**WORK TASK:** Print the data below again in full, exactly as it stands, with no images.

•••

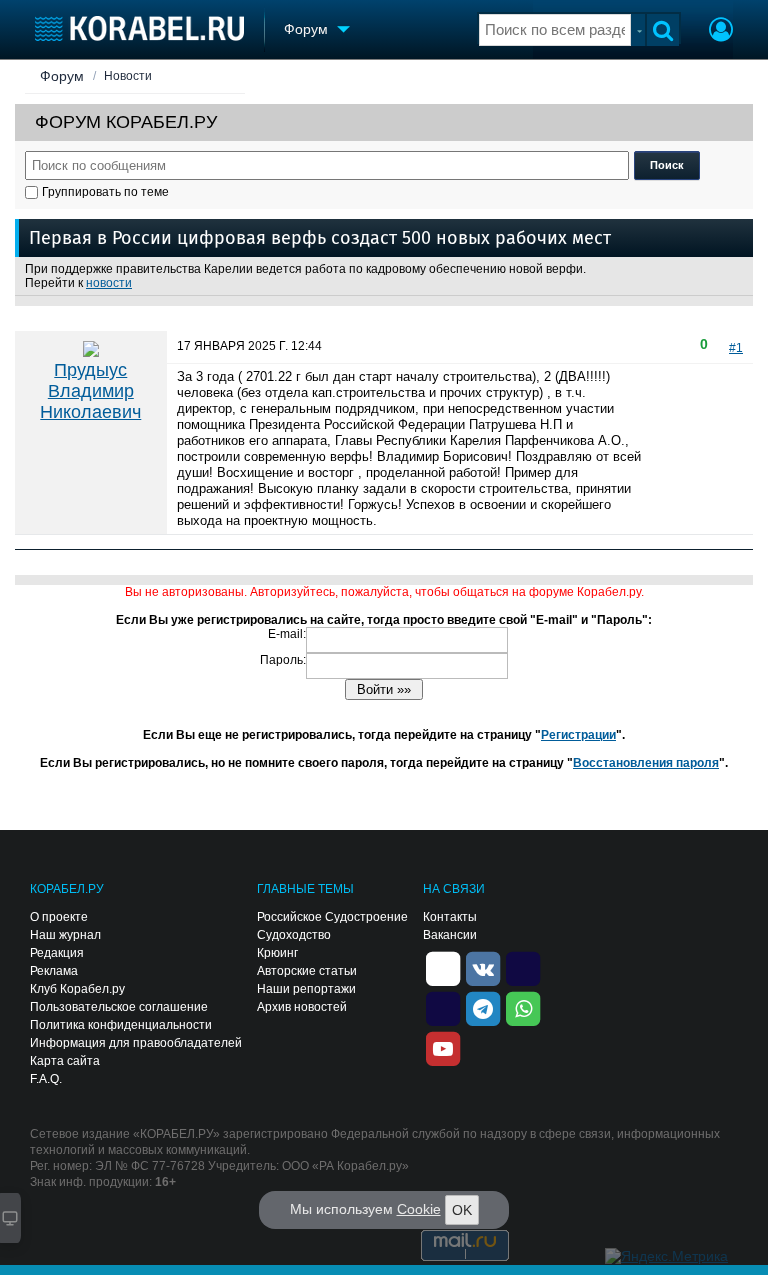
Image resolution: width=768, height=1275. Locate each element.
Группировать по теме (105, 192)
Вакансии (450, 935)
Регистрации (578, 735)
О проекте (59, 917)
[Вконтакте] (483, 967)
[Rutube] (523, 967)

•••

**WORKED SOLUTION:**
Image resolution: width=768, height=1275. Locate each element.
Группировать по теме (105, 192)
Вакансии (450, 935)
Регистрации (578, 735)
О проекте (59, 917)
[Вконтакте] (483, 967)
[Rutube] (523, 967)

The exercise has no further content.